▸ What you are asked to do
Please lay out the records below as a numbered list, leaving out any blank lines.
# START OF Records
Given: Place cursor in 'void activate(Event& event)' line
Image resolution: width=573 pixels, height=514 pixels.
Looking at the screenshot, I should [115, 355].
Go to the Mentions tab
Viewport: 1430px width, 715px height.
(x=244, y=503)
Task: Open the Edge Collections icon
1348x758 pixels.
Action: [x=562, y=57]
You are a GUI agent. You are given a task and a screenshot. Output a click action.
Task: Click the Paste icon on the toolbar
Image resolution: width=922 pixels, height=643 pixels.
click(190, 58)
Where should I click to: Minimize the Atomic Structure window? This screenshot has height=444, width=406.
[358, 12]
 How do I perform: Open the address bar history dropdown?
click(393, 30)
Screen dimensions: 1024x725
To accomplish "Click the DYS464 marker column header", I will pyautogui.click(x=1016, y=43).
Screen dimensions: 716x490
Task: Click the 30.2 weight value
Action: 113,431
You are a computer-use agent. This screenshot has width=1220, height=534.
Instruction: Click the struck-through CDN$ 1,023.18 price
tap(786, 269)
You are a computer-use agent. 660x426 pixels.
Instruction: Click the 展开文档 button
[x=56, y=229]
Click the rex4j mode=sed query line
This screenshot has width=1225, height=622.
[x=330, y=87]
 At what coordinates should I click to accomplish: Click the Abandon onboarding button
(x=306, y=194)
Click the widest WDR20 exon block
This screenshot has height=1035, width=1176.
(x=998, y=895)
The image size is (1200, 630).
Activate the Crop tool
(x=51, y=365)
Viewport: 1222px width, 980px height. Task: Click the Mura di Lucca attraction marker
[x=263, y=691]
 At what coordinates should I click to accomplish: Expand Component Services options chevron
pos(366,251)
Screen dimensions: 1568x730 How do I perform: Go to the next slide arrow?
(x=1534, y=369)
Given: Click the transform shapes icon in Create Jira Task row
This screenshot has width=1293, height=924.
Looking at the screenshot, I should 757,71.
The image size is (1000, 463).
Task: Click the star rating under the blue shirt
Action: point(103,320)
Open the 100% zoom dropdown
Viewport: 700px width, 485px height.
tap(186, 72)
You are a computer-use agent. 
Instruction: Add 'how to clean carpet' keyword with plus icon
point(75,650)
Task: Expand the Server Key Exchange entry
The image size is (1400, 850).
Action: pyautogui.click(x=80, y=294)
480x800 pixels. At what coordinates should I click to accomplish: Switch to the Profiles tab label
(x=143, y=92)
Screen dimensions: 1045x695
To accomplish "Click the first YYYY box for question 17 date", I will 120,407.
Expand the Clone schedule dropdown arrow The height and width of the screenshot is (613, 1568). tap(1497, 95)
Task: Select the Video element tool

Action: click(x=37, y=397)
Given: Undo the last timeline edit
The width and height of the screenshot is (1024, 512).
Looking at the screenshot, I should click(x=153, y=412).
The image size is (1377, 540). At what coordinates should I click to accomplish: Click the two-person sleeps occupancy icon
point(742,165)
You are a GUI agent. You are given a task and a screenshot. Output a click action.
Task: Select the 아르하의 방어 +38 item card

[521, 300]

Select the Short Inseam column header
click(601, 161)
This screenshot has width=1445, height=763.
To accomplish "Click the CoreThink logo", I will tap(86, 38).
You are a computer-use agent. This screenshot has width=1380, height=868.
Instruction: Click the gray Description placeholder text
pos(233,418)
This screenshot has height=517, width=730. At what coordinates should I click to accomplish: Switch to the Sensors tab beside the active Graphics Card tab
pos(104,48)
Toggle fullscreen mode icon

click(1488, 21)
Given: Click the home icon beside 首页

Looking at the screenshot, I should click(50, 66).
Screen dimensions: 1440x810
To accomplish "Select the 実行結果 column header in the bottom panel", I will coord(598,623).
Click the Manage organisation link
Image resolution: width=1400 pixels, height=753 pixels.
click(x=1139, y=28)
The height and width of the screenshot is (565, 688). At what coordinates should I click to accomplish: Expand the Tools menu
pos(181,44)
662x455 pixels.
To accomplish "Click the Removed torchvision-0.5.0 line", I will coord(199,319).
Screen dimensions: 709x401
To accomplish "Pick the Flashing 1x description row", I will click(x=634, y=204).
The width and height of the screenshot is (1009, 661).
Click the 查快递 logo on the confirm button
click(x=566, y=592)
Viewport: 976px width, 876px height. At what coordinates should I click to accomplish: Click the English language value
# END OF Records
▸ Exercise output
1. Given: Place cursor in 'void activate(Event& event)' line
2. Image resolution: width=573 pixels, height=514 pixels.
3. Looking at the screenshot, I should [115, 355].
4. Go to the Mentions tab
5. Viewport: 1430px width, 715px height.
6. (x=244, y=503)
7. Task: Open the Edge Collections icon
8. 1348x758 pixels.
9. Action: [x=562, y=57]
10. You are a GUI agent. You are given a task and a screenshot. Output a click action.
11. Task: Click the Paste icon on the toolbar
12. Image resolution: width=922 pixels, height=643 pixels.
13. click(190, 58)
14. Where should I click to: Minimize the Atomic Structure window? This screenshot has height=444, width=406.
15. [358, 12]
16.  How do I perform: Open the address bar history dropdown?
17. click(393, 30)
18. Screen dimensions: 1024x725
19. To accomplish "Click the DYS464 marker column header", I will pyautogui.click(x=1016, y=43).
20. Screen dimensions: 716x490
21. Task: Click the 30.2 weight value
22. Action: 113,431
23. You are a computer-use agent. This screenshot has width=1220, height=534.
24. Instruction: Click the struck-through CDN$ 1,023.18 price
25. tap(786, 269)
26. You are a computer-use agent. 660x426 pixels.
27. Instruction: Click the 展开文档 button
28. [x=56, y=229]
29. Click the rex4j mode=sed query line
30. This screenshot has width=1225, height=622.
31. [x=330, y=87]
32.  At what coordinates should I click to accomplish: Click the Abandon onboarding button
33. (x=306, y=194)
34. Click the widest WDR20 exon block
35. This screenshot has height=1035, width=1176.
36. (x=998, y=895)
37. The image size is (1200, 630).
38. Activate the Crop tool
39. (x=51, y=365)
40. Viewport: 1222px width, 980px height. Task: Click the Mura di Lucca attraction marker
41. [x=263, y=691]
42.  At what coordinates should I click to accomplish: Expand Component Services options chevron
43. pos(366,251)
44. Screen dimensions: 1568x730 How do I perform: Go to the next slide arrow?
45. (x=1534, y=369)
46. Given: Click the transform shapes icon in Create Jira Task row
47. This screenshot has width=1293, height=924.
48. Looking at the screenshot, I should 757,71.
49. The image size is (1000, 463).
50. Task: Click the star rating under the blue shirt
51. Action: point(103,320)
52. Open the 100% zoom dropdown
53. Viewport: 700px width, 485px height.
54. tap(186, 72)
55. You are a computer-use agent. 
56. Instruction: Add 'how to clean carpet' keyword with plus icon
57. point(75,650)
58. Task: Expand the Server Key Exchange entry
59. The image size is (1400, 850).
60. Action: pyautogui.click(x=80, y=294)
61. 480x800 pixels. At what coordinates should I click to accomplish: Switch to the Profiles tab label
62. (x=143, y=92)
63. Screen dimensions: 1045x695
64. To accomplish "Click the first YYYY box for question 17 date", I will 120,407.
65. Expand the Clone schedule dropdown arrow The height and width of the screenshot is (613, 1568). tap(1497, 95)
66. Task: Select the Video element tool
67. Action: click(x=37, y=397)
68. Given: Undo the last timeline edit
69. The width and height of the screenshot is (1024, 512).
70. Looking at the screenshot, I should click(x=153, y=412).
71. The image size is (1377, 540). At what coordinates should I click to accomplish: Click the two-person sleeps occupancy icon
72. point(742,165)
73. You are a GUI agent. You are given a task and a screenshot. Output a click action.
74. Task: Select the 아르하의 방어 +38 item card
75. [521, 300]
76. Select the Short Inseam column header
77. click(601, 161)
78. This screenshot has width=1445, height=763.
79. To accomplish "Click the CoreThink logo", I will tap(86, 38).
80. You are a computer-use agent. This screenshot has width=1380, height=868.
81. Instruction: Click the gray Description placeholder text
82. pos(233,418)
83. This screenshot has height=517, width=730. At what coordinates should I click to accomplish: Switch to the Sensors tab beside the active Graphics Card tab
84. pos(104,48)
85. Toggle fullscreen mode icon
86. click(1488, 21)
87. Given: Click the home icon beside 首页
88. Looking at the screenshot, I should click(50, 66).
89. Screen dimensions: 1440x810
90. To accomplish "Select the 実行結果 column header in the bottom panel", I will coord(598,623).
91. Click the Manage organisation link
92. Image resolution: width=1400 pixels, height=753 pixels.
93. click(x=1139, y=28)
94. The height and width of the screenshot is (565, 688). At what coordinates should I click to accomplish: Expand the Tools menu
95. pos(181,44)
96. 662x455 pixels.
97. To accomplish "Click the Removed torchvision-0.5.0 line", I will coord(199,319).
98. Screen dimensions: 709x401
99. To accomplish "Pick the Flashing 1x description row", I will click(x=634, y=204).
100. The width and height of the screenshot is (1009, 661).
101. Click the 查快递 logo on the confirm button
102. click(x=566, y=592)
103. Viewport: 976px width, 876px height. At what coordinates should I click to accomplish: Click the English language value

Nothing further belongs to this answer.